The movie was about a young girl, named Carol Ann. Her spirit was threatened  by evil.  The evil spirits wanted retribution – her home was built on a desecrated cemetery.   A  spiritualist was brought in to keep Carol Ann with the living, and she struggled against the evil spirits trying to drag her away.  The battle for Carol Ann’s spirit came down to “the light”, crossing over to the spirit world.  The Spiritualist said: “Carol Anne – listen to me. Do *not* go into the light. Stop where you are. Turn away from it. Don’t even look at it.”

The light was a ruse.  It seemed like the spiritual light to heaven, when in fact, it was the light to evil.  And even though I was terrified by the “horror”, I still got the point.  Sometimes, “the light” isn’t what it seems to be.  Sometimes, you need to turn away from the light.

 A Union of Light

I watched the State of the Union address last night, and the Republican response.  Listen, Joe Biden is no Barack Obama, he is solid “Joe” from Scranton, Pennsylvania.  He’s a plain spoken man. But he certainly enjoyed his eighty minutes in the limelight, giving as good as he got when the hecklers yelled from the crowd. (Remember when a Congressman yelled “liar” at Barack Obama? That shocked all of us; the decorum the State of the Union was broken.  Now, we were all waiting for it.  Our times are “a-changing”).  

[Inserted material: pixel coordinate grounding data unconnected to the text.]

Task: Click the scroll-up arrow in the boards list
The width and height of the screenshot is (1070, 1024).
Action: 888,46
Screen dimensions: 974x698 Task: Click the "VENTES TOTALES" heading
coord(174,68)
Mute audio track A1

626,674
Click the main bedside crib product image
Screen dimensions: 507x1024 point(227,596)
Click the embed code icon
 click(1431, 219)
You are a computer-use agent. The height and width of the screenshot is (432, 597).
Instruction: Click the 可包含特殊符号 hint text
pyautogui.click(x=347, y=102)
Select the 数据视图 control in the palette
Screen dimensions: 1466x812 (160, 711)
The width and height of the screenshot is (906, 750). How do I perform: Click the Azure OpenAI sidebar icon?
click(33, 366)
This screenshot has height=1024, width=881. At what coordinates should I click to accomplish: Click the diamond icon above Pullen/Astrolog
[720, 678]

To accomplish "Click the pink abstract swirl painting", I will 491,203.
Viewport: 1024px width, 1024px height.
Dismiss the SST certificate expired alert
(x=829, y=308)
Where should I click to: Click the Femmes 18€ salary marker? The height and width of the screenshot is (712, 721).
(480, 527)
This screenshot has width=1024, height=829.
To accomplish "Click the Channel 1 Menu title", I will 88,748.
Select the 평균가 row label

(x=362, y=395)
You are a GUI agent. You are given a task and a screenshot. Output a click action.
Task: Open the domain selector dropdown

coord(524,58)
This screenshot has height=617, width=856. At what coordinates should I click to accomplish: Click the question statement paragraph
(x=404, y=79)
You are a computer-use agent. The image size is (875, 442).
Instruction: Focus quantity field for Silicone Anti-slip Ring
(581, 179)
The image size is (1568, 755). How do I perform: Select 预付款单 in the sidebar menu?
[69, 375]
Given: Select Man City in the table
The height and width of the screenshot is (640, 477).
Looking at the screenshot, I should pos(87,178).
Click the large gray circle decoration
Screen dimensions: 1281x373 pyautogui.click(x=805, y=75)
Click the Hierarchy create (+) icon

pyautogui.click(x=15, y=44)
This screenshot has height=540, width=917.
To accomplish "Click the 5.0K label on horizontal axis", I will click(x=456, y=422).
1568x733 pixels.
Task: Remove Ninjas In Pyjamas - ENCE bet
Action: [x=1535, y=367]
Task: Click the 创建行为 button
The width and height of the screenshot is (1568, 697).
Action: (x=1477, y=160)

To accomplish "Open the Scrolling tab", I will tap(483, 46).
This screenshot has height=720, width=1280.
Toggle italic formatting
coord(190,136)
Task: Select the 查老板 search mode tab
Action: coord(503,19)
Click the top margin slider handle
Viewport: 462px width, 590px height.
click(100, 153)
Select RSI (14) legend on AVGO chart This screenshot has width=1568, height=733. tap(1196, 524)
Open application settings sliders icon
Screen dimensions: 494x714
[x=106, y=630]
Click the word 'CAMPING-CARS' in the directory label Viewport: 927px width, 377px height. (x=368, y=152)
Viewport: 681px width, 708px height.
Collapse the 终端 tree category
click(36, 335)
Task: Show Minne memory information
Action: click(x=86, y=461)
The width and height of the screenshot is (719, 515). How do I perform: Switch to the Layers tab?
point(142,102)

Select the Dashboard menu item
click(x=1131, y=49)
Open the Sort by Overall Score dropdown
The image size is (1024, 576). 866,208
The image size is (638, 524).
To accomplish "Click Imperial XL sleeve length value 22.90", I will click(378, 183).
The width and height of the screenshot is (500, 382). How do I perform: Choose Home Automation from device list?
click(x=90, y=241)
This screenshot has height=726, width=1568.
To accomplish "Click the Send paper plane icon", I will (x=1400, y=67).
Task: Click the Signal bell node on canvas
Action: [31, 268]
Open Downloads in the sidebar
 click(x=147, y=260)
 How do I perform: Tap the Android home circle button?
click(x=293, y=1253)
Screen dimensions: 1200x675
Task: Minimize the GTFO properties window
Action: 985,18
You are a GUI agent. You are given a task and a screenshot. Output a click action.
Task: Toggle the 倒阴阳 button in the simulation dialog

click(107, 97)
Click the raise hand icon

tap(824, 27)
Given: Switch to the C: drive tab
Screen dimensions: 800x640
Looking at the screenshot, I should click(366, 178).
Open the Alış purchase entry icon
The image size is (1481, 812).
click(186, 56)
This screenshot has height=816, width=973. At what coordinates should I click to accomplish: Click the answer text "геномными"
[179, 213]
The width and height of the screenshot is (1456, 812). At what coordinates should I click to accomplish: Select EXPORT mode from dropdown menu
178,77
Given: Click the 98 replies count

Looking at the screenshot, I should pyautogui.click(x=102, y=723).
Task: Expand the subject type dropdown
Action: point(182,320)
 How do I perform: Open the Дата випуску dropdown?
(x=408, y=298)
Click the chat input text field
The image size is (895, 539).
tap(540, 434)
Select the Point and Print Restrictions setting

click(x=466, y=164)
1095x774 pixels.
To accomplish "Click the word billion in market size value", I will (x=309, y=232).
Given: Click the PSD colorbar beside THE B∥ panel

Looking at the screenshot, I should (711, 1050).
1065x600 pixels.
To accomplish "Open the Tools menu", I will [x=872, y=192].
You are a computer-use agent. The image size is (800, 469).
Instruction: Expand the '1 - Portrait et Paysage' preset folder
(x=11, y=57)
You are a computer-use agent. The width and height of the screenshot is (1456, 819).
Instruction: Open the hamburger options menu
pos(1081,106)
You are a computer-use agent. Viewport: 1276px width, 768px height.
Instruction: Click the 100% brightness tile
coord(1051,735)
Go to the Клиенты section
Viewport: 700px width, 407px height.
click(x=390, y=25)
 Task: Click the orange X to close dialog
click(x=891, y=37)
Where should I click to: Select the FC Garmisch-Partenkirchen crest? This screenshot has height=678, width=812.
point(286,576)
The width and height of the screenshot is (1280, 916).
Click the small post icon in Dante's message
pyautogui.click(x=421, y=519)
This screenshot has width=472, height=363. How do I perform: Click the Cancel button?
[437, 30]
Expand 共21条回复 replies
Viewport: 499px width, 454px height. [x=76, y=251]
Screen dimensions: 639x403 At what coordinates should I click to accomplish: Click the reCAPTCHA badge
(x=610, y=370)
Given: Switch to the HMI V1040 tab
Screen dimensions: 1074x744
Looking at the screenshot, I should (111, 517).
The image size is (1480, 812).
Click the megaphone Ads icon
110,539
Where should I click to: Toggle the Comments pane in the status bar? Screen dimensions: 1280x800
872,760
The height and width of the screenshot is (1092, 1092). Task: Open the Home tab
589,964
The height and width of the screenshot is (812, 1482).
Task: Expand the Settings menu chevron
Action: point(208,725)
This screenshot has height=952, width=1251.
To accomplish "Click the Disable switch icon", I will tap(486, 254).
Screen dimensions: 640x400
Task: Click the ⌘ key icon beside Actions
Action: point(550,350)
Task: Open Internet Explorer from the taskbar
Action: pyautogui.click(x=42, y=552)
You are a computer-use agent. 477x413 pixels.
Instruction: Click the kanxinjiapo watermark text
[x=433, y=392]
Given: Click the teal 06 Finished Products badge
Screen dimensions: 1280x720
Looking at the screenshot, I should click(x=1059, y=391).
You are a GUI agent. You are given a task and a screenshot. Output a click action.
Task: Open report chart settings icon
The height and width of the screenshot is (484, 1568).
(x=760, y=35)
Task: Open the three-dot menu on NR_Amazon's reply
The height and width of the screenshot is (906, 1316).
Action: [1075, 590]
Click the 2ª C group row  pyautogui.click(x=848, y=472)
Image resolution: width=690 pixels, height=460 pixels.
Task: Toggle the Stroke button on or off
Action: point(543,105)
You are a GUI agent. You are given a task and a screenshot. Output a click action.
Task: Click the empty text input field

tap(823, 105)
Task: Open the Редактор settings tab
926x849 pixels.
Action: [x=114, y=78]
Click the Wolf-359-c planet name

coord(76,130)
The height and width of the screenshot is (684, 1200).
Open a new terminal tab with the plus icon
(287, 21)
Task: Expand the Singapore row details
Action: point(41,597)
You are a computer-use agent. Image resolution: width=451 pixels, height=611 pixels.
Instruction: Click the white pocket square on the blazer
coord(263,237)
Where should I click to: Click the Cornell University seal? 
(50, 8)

Biden painted a picture of America on the way “up”, with the economy breaking record highs, inflation under control, violent crime going down and unemployment at all-time lows.  And he recognized that not everyone was sharing in the “wealth”, and laid out programs to make their lives better too.  

And the President gave us a clear view of how the United States would help restore order in the world, from backing Ukraine, strengthening NATO, and even building a seaport in Gaza to deliver humanitarian aid.  Like it or not, Biden offered America solutions for our problems.

Biden also explained America’s choice in 2024.  His message was stark:  we are choosing between a republic and oligarchy; democracy or authoritarianism.  There are, in fact, two lights drawing the American people in opposite directions.  

A Union of Dark

The difference between those two lights was dramatically (overly dramatic) emphasized by the Republican “retort” to the State of the Union. Alabama Senator Katie Britt delivered the speech from her literal “kitchen table”.  Her America is quite dark, overrun by illegal immigrants threatening mayhem at every turn.  In her America, it seems, that the average family huddles in prayer and fear around their kitchen table, looking for “the light” to lead them out of their torment.   And that light, to the Senator, is the twice-impeached, four-time indicted presumptive Republican Party nominee.  As Trump says, only he can fix it.  Now all he needs to do is say – come to the light.  

When we get past all the nonsense; worries about Joe’s clarity of thought, or physical ability to govern (despite the “Make America Great Again” Pac commercial), America is faced with a vision.  Is our Nation in an evil place, looking for the light and protection of Trump?  Or are we on the way up, to the better America that Joe Biden offers?

We need to choose – which light will we “come to”?

Author: Marty Dahlman

I'm Marty Dahlman. After forty years of teaching and coaching track and cross country, I've finally retired!!! I've also spent a lot of time in politics, working campaigns from local school elections to Presidential campaigns.